Thursday, November 12, 2009

No way out

I haven't slashed my arm open in about a month now, but that don't mean I haven't thought about it. Something, or someone, or maybe even myself has stopped me from doing it. But nothing will stop me tonight. I need a good lashing and my blood will spill. I know it kinda sounds like I do it because I like it but I don't, I'm just so sick of so many things and I don't know how else to deal with it all. I have nobody anymore and sometimes family's not enough. My best friend in the whole world left for college but we've grown apart months before that. I miss her so much, but she only has time for her boyfriend, and her other friends, I feel I don't even matter to her anymore. I've tried to talk to her about it but all she can say is "I've been busy." I understand that she has Homework and school, but what about all the time she has for her boyfriend or all her other better friends?

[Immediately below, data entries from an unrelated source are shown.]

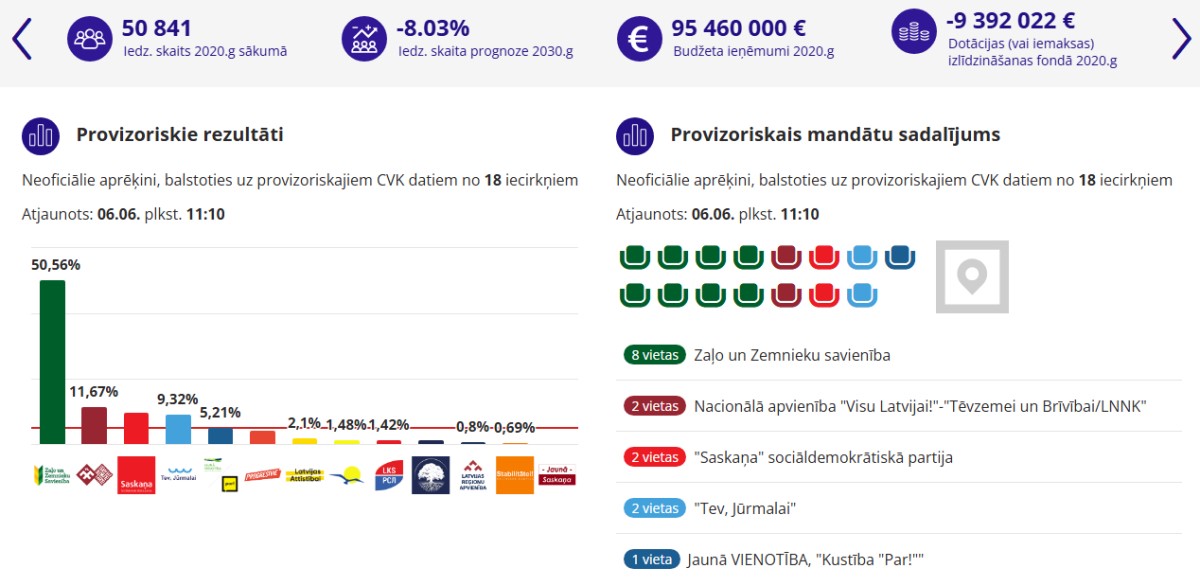Viewport: 1200px width, 586px height.
Task: Click the coins equalization fund icon
Action: [x=912, y=34]
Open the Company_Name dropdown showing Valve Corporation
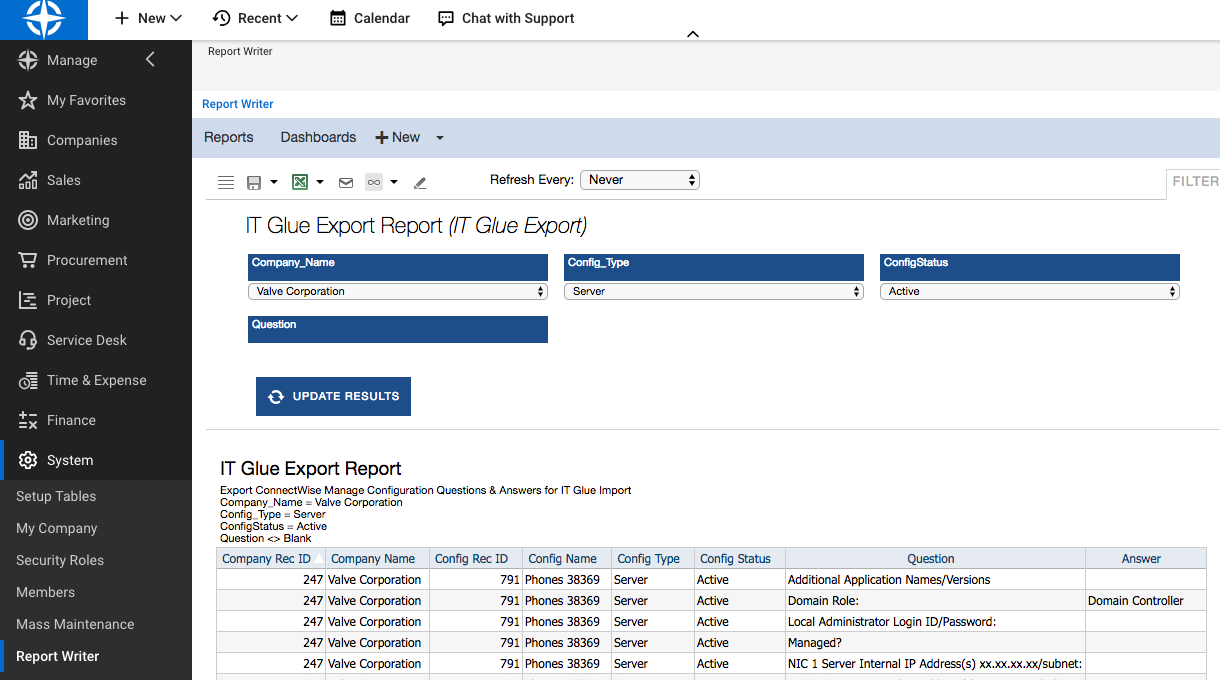 [397, 291]
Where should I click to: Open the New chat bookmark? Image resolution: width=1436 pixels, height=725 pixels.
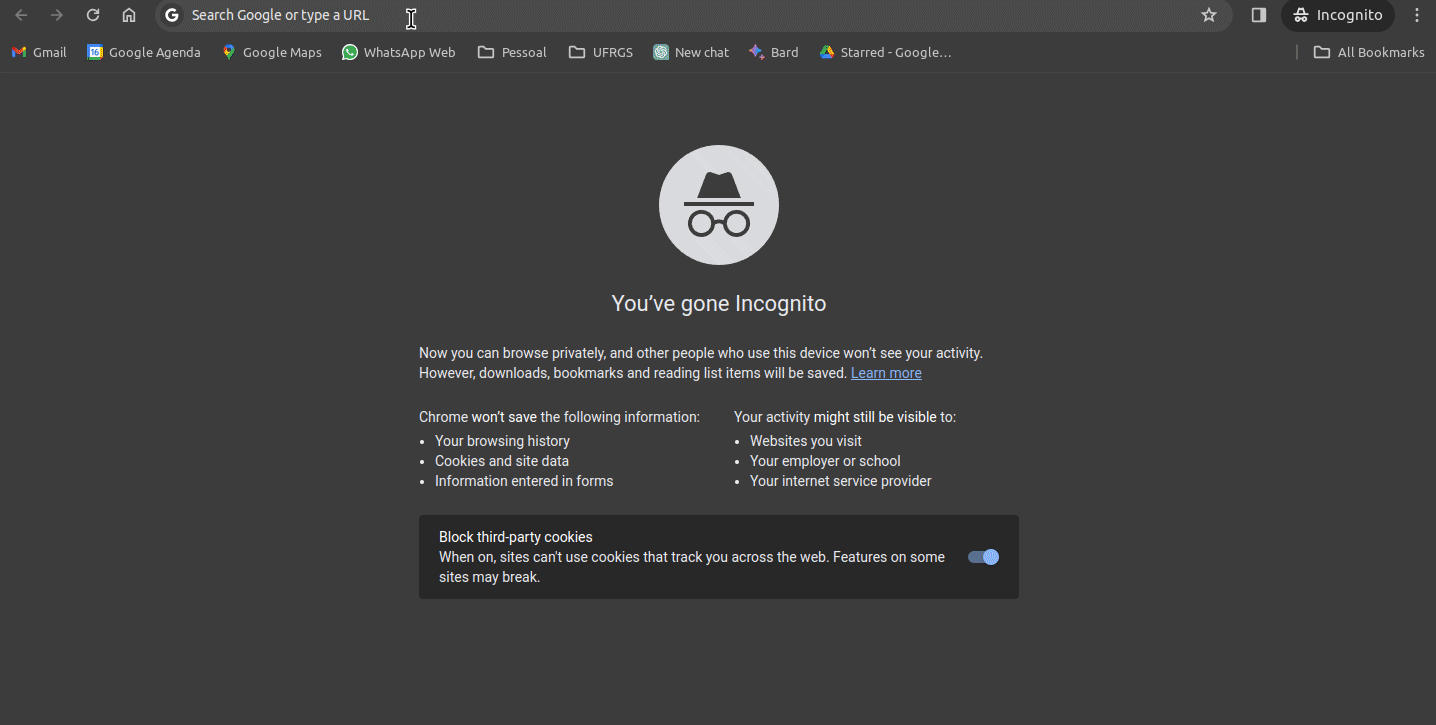pos(691,52)
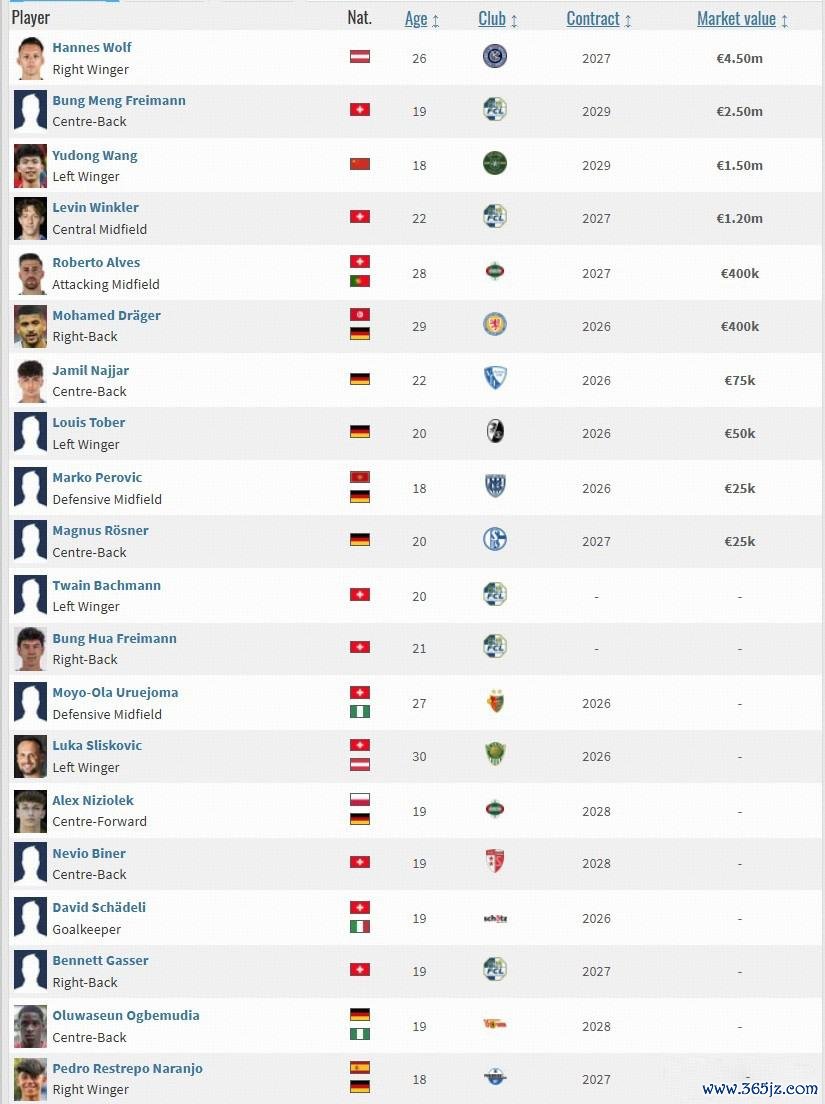Viewport: 825px width, 1104px height.
Task: Click club crest in Hannes Wolf's row
Action: pyautogui.click(x=494, y=57)
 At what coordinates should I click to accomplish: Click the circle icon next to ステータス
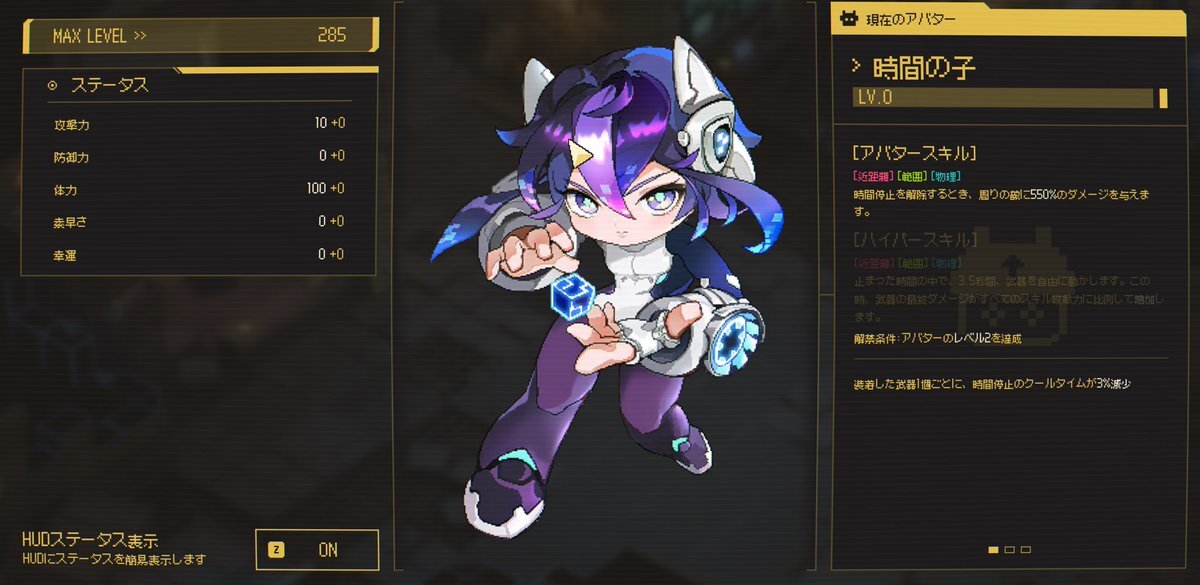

Whatever it don't matter because I don't matter. The love of my life left me and doesn't even care anymore, I don't think he ever really did. He put me into this hole and every time I'm about to escape it, he or his stupid girl drags me back down. I should hate him. I should hate him so much that it hurts, but my heart says I love him so much that I can't breath. I know he'll never come back, he has her now and they have both put me through so much shit. I can't do it again. I won't. So you see I have no one anymore, not even someone to talk to. Solitude is all I feel even in a crowd or a group of my family, every ones so happy, But like I said sometimes family's not enough. There's no way out, no where to turn, no one to turn to, so I grab the blade and grip it tight.........Blood........Release!

Tuesday, November 3, 2009

Never again

So A few weeks ago, I get another message from him on my AIM. It said " Who is this?" I knew right then that it wasn't him because he knows my screen name. So I just played along and said "Who is this?" the reply said his name, So I just told them who I was and just like that they jumped down my throat and started saying " I knew it, This isn't him, its his girl, and you better stay away from him and stop talking to him" I got so mad and upset so I replied "He contacted me first!" All of a sudden she got real nice and said " oh I'm sorry, can you tell me what you talked about" as if I was going to just tell her everything. I just said nope and signed off. A few day's later he messaged me and said " You need to stop lying and telling people we are hooking up" I was so confused so I replied " What?" He told me that his girl and mom keeps telling him that I told them that we've been hooking up I told him I haven't even seen him or his family since he left. He didn't believe me and just kept yelling at me to stop my lying . I had enough at this point and said "I'm not going through this shit again, I don't care If you have nobody any more, you will NEVER come back here!" End of story I haven't heard from him since.